I’d ask Republican President Lincoln how it felt to free Democrats slaves.
Since formerly enslaved people had not yet received the right to suffrage, I don’t know what “Democratic slaves” means. That said, I’ve been recently helping my daughter with American history. It’s clear that Lincoln wanted the states of the Confederacy to rejoin the Union as soon as was feasible. His second Vice-President, Andrew Johnson, WAS a Democrat.
Black Lives Matter
I’d ask Martin Luther King if he approved of the violence perpetrated by members of the “some lives matter, depending on skin color” movement which has abandoned his highly effective peaceful protests against racism.
As is his wont, Edgar has twisted the meaning of Black Lives Matter. That said, he asks a legitimate question about tactics. Yes, there were non-violent actions on the part of demonstrators back in the 1950s and 1960s. The other side – i.e., law enforcement – was often not as pleasant. See Selma, March 7, 1965, e.g. And when America saw the actions of Southern police, the nation was outraged.
“Some 2,000 people set out from Selma on March 21, protected by U.S. Army troops and Alabama National Guard forces that [Lyndon] Johnson had ordered under federal control.’
The Montgomery Bus Boycott of 1956 took over a year, and it involved legal maneuvering. The Little Rock Nine integrated the high school in 1957 with the help of federal troops. In other words, the force of law and/or people with weapons.
MLK’s nonviolent campaign was much less successful when he moved North. And he died by violence.
Black Lives Matter started in 2013 and was largely ignored. It wasn’t until America could finally be ready to see for itself a black man being murdered by a white cop that people seriously started saying, “Oh, THAT’S what they’ve been talking about!” A whole lot of people of various races demonstrated for BLM in 2020. Most of them were peaceful.
Some folks were not. They may have calculated that it was 65 years since Rosa refused to give up her seat, and over half a century since Martin was murdered. How long, and by which tactics, will we be free?
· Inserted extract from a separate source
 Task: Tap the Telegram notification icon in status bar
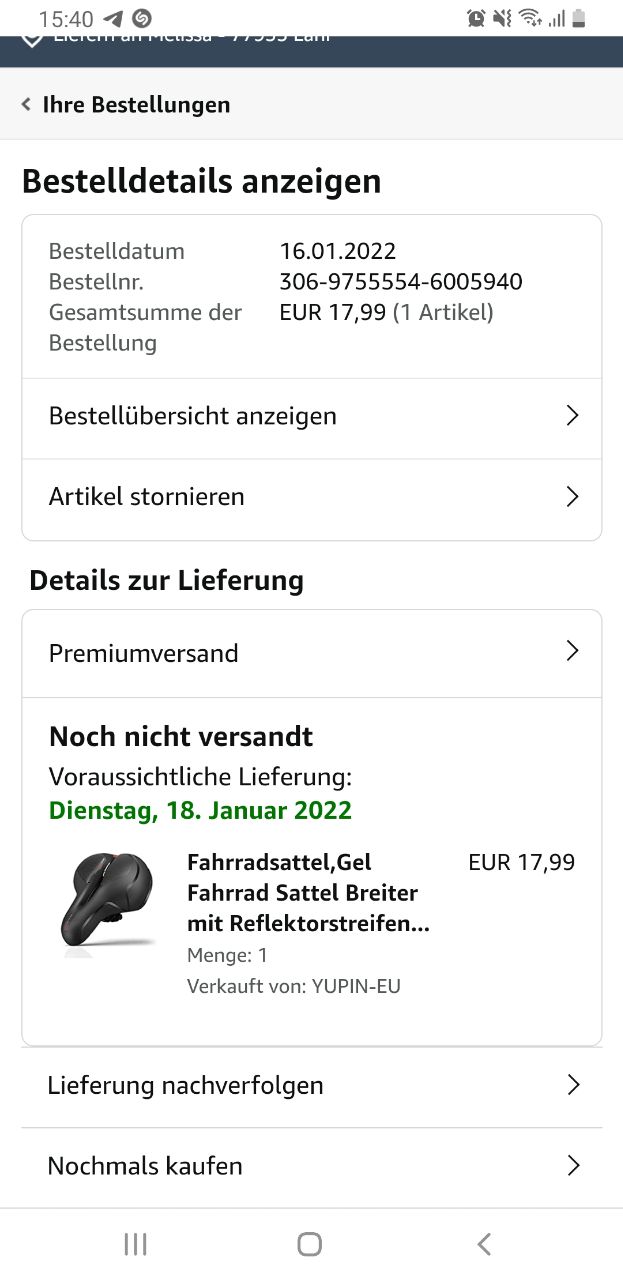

King said, “A riot is the language of the unheard.” What do you do when you keep saying it, and they’re still not hearing it? I suspect MLK would understand, even if he disapproved of the tactic.
Barack
And of you, I’d ask, do you think that, in your lifetime, we’ll have had a black president… as a bonus question.
When Barack Obama walked the streets of Chicago, people saw a black man. From the NIH: “African Americans in the US typically carry segments of DNA shaped by contributions from peoples of Europe, Africa, and the Americas.” Obama’s racial profile is different from most black Americans. But to suggest he isn’t black is disingenuous. And a boringly divisive trope.
It’s been my theory that some thought that he, as a child of a white mother, wouldn’t be too black. But he kept disappointing them by doing “black” things such as singing Al Green and promoting Hamilton, a musical with a mostly black cast.
Know that many white parents – Halle Berry’s white mom, for one – made sure their children would know how to negotiate this country as black persons, if only because that’s how they’d be perceived in America anyway.
Ibram X. Kendi said recently on The Daily Show with Trevor Noah that black people are not a monolith. We have a diversity of experiences. Barack Obama’s is one experience. And Edgar doubting his “legitimacy” as a black person does not make it less so.
Abbie Hoffman commented that Martin Luther King Jr. was aided by the rhetoric of Malcolm X and the Black Panthers; he could tell white politicians ‘Work with me or those (deleted) are going to burn down your cities.”
Edgar seems like the type of person I’ve been blocking on social media a lot, of late. Maybe it’s true that someone should be engaging these “arguments”, but I am increasingly of the view that there is no reason that person has to be ME.